В своих статьях, интервью, лекциях и, самое главное, фильмах Тарковский последовательно придерживался мнения, что художник «мыслит образами и только так способен продемонстрировать свое отношение к жизни»[210]
. Это значит, в частности, что он никогда не был привязан к идеям, которыми он обозначал свои фильмы для официозной рекламы или коммерческого потребления. Читая его тексты, приходишь к заключению, что он предпочел бы вообще не говорить о своих фильмах: «Когда же мы имеем дело с подлинным произведением искусства, с шедевром, мы имеем дело с “вещью в себе”, с образом таким же непонятным, как и сама жизнь»[211]. Как и натура, декорация и мизансцена, повествование предоставляет раму, внутри которой стихийные потоки и человеческие взоры пересекаются и переплетаются в интенсивном взаимодействии. Оно, иначе говоря, является горнилом, в котором зритель переплавит фильм в опыт.Первый полнометражный фильм Тарковского научил его балансировать интересы и намерения конкурирующих сторон в написании сценария. Работая с готовым текстом, каждую букву которого страстно отстаивали его авторы Михаил Папава и Владимир Богомолов, а также руководство студии «Мосфильм», Тарковский (вместе с Андреем Кончаловским) пользовался минимальной свободой в приспособлении фильма к собственному стилю. Формально он ограничился добавлением четырех сновидений и финального монтажа военной хроники, нестандартным выбором актеров для некоторых ролей (особенно Евгения Жарикова в роли Гальцева) и переименованием фильма из «Ивана» в «Иваново детство». Тарковский избегал любого смягчения обстоятельств и восприятия смерти героя, но он пытался сместить центр повествования с действий Ивана на напряженную «паузу» между этими действиями, полную «атмосферы напряженного ожидания»[212]
: «Открывалась перспектива создать по-новому правдивую атмосферу войны с ее перенапряженной нервной конденсацией, невидимой на поверхности событий, а лишь ощутимой, как подземный гул»[213]. С этой перспективы открылись и персонажи в духе Достоевского, которые «в неразвивающемся, как бы статичном напряжении страсти обретают максимальную остроту и проявляются более наглядно и убедительно, чем в условиях постепенных изменений»[214]. Тарковский уподобляет это напряжение механической пружине, с помощью которой Катасоныч чинит патефон. Потом окажется, что Катасоныч починил патефон, чтобы с его помощью товарищи могли оплакивать его собственную смерть. Приблизительно так же и весь фильм об Иване является машиной для оплакивания героя, вернее, машиной, производящей саму способность оплакивать его. В глазах Тарковского, последнее сновидение Ивана, в котором он играет в войну с другими детьми, нисколько не «смягчает» горя: «Зритель смотрит на героя, которого уже нет на свете, вбирает в себя частицы его действительной и возможной судьбы»[215].При таком замысле главная задача Тарковского заключалась в замене деловитого рассказа более «поэтической» визуальной манерой. В то время (потом он переосмыслит это понятие) «поэтическое кино» обозначало для Тарковского такое кино, которое «взрывает» логические связи между событиями и приковывает внимание к их «внутренней силе» и «ассоциативным сцеплениям»[216]

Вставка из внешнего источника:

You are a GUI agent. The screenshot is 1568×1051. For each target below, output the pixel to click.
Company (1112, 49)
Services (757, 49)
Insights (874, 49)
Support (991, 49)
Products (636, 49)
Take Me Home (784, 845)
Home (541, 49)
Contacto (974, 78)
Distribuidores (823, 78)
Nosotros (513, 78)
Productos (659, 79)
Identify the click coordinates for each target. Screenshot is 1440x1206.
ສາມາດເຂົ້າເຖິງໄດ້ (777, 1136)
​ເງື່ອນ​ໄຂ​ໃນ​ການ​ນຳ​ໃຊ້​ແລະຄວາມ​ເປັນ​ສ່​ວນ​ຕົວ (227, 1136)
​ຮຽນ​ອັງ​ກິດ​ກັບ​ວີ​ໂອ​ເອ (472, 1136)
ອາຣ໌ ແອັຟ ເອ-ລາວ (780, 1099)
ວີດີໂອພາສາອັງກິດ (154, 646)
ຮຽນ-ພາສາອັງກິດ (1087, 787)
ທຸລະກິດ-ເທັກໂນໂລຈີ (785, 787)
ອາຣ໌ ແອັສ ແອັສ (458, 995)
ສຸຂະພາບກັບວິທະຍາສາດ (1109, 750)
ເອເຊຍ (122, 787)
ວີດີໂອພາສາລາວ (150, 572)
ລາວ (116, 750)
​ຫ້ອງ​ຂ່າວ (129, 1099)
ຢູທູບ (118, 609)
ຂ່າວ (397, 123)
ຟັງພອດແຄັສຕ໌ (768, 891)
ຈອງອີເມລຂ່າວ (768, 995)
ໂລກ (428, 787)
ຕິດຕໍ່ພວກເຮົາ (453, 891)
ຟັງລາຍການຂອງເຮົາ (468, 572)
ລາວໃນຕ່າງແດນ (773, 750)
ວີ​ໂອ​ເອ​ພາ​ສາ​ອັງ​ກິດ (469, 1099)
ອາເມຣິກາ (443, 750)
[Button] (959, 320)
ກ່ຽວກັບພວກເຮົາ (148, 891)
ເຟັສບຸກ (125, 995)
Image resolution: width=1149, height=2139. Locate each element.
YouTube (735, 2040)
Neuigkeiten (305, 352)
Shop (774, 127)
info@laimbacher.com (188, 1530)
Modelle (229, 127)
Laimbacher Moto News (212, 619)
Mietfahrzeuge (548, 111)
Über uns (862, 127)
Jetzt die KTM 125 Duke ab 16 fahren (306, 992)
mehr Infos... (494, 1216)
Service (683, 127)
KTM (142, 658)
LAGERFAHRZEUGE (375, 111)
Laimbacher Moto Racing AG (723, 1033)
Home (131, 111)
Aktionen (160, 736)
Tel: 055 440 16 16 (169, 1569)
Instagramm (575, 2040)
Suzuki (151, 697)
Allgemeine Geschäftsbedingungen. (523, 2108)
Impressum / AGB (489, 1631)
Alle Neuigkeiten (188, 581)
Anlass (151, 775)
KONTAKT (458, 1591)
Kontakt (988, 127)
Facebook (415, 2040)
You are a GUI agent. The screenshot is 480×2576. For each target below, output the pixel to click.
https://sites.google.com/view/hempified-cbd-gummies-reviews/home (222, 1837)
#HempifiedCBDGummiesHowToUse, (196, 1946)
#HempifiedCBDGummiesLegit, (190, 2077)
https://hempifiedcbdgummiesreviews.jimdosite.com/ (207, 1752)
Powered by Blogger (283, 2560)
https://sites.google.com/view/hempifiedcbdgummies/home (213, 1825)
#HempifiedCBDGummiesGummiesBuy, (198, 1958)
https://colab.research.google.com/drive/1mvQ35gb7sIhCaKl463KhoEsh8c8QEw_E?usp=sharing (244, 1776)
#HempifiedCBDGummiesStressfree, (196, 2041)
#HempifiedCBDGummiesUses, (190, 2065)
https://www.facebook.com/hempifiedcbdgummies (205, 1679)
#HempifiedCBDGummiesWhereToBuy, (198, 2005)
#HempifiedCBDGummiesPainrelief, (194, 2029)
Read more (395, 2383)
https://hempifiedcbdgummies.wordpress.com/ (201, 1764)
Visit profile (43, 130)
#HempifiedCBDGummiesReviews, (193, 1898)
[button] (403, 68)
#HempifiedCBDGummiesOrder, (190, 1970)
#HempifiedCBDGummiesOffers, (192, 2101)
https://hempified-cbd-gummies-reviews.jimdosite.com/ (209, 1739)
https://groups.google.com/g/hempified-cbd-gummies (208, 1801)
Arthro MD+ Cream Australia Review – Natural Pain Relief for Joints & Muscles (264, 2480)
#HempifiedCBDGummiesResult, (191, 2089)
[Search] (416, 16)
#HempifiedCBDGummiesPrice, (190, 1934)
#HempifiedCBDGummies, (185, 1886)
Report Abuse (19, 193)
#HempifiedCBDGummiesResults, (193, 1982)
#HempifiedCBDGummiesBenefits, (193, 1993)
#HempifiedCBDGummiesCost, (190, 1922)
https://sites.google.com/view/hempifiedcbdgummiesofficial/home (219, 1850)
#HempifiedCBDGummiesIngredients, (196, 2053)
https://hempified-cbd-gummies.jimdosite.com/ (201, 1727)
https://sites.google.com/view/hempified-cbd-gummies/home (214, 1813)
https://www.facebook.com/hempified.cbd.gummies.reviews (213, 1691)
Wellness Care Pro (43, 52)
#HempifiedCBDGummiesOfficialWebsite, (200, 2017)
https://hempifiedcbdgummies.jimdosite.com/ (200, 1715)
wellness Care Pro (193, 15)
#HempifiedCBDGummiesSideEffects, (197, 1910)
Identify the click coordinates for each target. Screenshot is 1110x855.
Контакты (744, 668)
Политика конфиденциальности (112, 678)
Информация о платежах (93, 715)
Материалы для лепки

. Учитывая способность памяти создавать синтетический образ опыта, Тарковский приводит типичную для него пространственную композицию: «Событие это на фоне всего дня выглядит как дерево в тумане»[217]. В частности, Тарковский говорит о необходимости контраста между пространственной композицией (или мизансценой) и повествовательной логикой. В случае слишком полной гармонии между мизансценой и действием получается «некий идейный потолок, за пределами которого разверзается пустота» – потолок вместо бесконечной атмосферы[218].Успех «Иванова детства» вдохновил Тарковского на радикальный эксперимент в области поэтического повествования в сценарии «Андрея Рублёва», написанном в соавторстве с Андреем Кончаловским. Представляя свой замысел в «Литературной газете», Тарковский провокационно ставил акцент на экспериментальную форму: «Произвольно нарушая сюжетное повествование, мы будем строго соблюдать поэтическую последовательность. Мы постараемся сопоставить внешне, казалось бы, несопоставимые вещи. В этом методе много поэзии. Он позволяет в образной емкой форме рассказать о главном»[219]
. Как и «Иваново детство», только в гораздо большем масштабе, фильм был посвящен продолжительной паузе в жизни Рублёва, в которой выразилась «жизнь его духа, дыхание атмосферы, формирующей его отношение к миру»[220]. Долгое и трудное производство фильма постоянно утверждало Тарковского в необходимости пересматривать, перерабатывать и даже «ломать» первоначальный замысел. Задуманный рассказ остался в основном лишь как голая арматура аудиовизуального исследования атмосферы рублёвских икон.